La vie est-elle plaisante à Montréal ?
La ville de Montréal offre un cadre de vie exceptionnel objectivement, en dépit du climat rude en hiver. C'est une ville très stimulante et qui offre beaucoup d’opportunités de travail et dans la vie. Peut-être, pour nuancer mon propos, il faut être prêt à traverser les procédures administratives pour venir ici. La demande de permis de travail n’est pas évidente, ou du moins elle ne l’a pas été pour moi. Il faut garder en tête que changer de continent est une charge qui est ensuite récompensée par ce que l’on vit ici mais il faut être prêt à franchir le cap.
As-tu rencontré des anciens de l’ENS ou de Polytechnique ici ?
Avant d’arriver, je savais que deux normaliens de mon année étaient ici. J'avais aussi connaissance d’un ex-doctorant de mon laboratoire de thèse à Polytechnique qui est venu à Montréal pour effectuer un post doc également avant moi. En sortie de pandémie, c'était plus rassurant de connaître quelqu’un avant d’arriver sur un nouveau continent. Cela a compté dans ma décision de venir à Montréal.

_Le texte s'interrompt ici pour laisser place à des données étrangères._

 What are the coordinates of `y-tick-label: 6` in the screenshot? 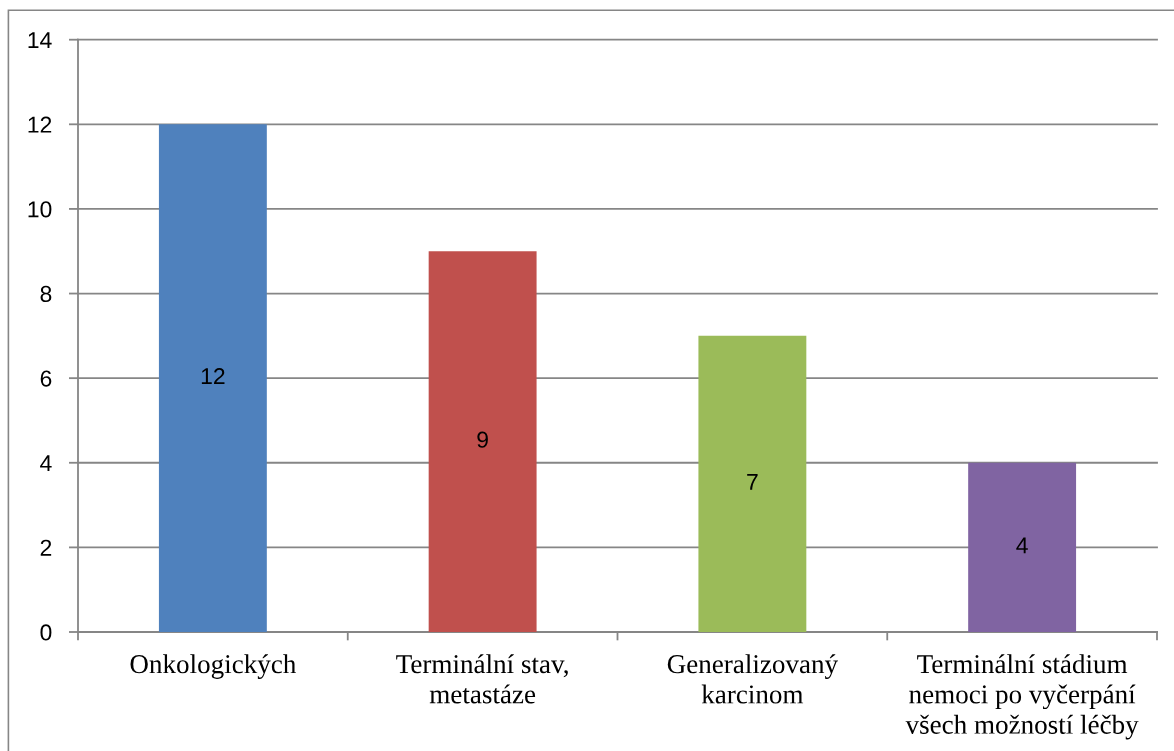 It's located at (46, 378).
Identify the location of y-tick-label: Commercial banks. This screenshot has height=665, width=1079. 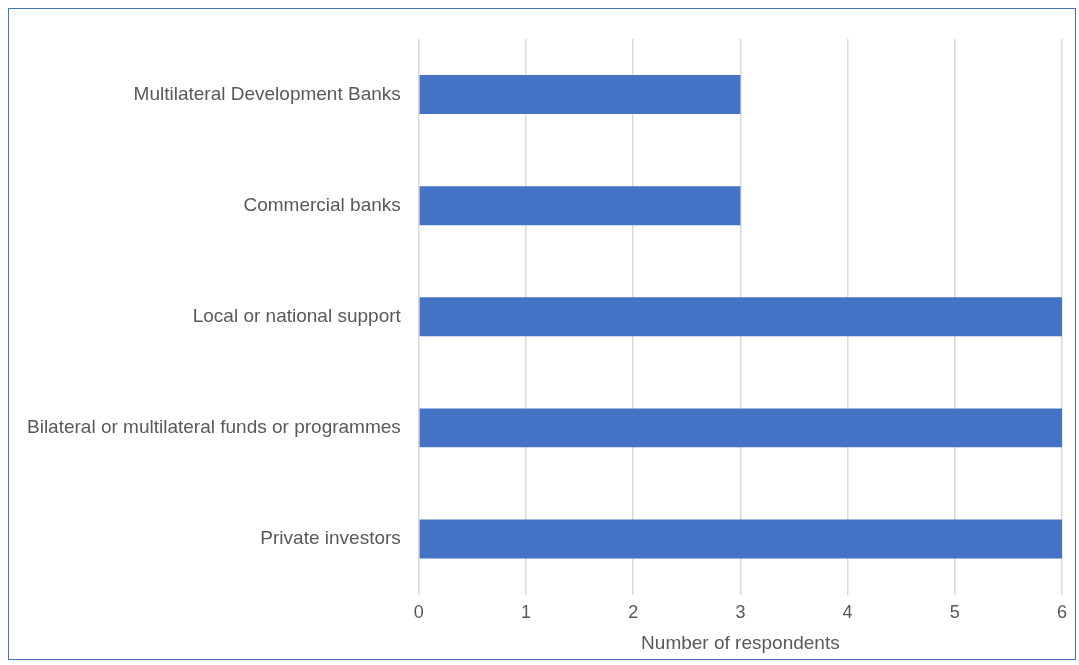
(322, 204).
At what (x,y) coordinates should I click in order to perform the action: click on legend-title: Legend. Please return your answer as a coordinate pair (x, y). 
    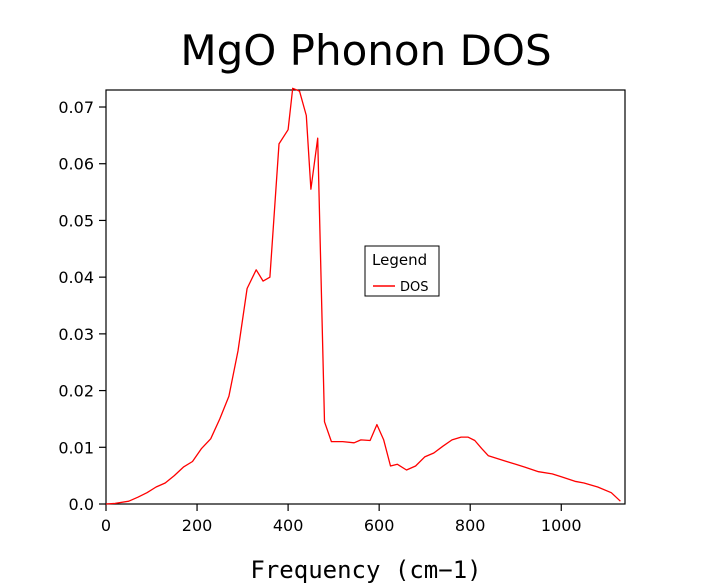
    Looking at the image, I should click on (400, 260).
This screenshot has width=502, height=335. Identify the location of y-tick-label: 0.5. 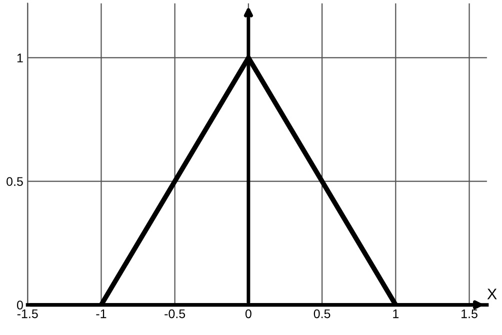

Que penses-tu de l’idée de développer le réseau des anciens de l’ENS Paris-Saclay ?
Je pense que c'est une bonne idée. C'est bien de conserver un lien entre alumni et je pense que ça peut aider à construire des nouvelles carrières en dehors des chemins battus, comme celui d’Aurélie Jean par exemple. Je pourrais m’impliquer dans la structuration d’un réseau normalien, dans l’organisation d’événements en présentiel ou virtuels. Je n’ai pas d’expérience sur le sujet, mais dans d'autres domaines j'ai pu participer à des rencontres de réseautage.
Quel souvenir as-tu de l’ENS Paris-Saclay ?
J’ai un bon souvenir de l'ENS. Ce que l'école m'a apporté, c'est avant tout une très bonne formation en tant que chercheur en génie mécanique et ensuite, grâce aux professeurs, une passion pour la recherche dans le domaine de la mécanique des structures et des matériaux. Ce n’est pas forcément ce que j'imaginais avant d'arriver à l'école, parce que j'étais vraiment passionné par le secteur des transports, et en particulier par le secteur ferroviaire. Mais en arrivant à l’ENS, et surtout au cours du Master 2 Magis (Mécanique des matériaux pour l'ingénierie et l'intégrité des structures) j’ai été vraiment touché par les efforts et la passion des enseignants : c'est ce qui m'a vraiment donné envie d'entreprendre une thèse et ensuite une carrière de chercheur dans ce secteur.
Où te vois-tu dans 10 ans ?
Je ferai de la recherche dans un domaine qui m'intéresse et dans lequel j'arrive à avoir une application à l'horizon de 5 à 10 ans. Je ne veux pas travailler sur quelque chose de trop abstrait. Je suis très curieux et j'ai toujours besoin de satisfaire cette curiosité en comprenant de nouveaux concepts et de nouvelles idées.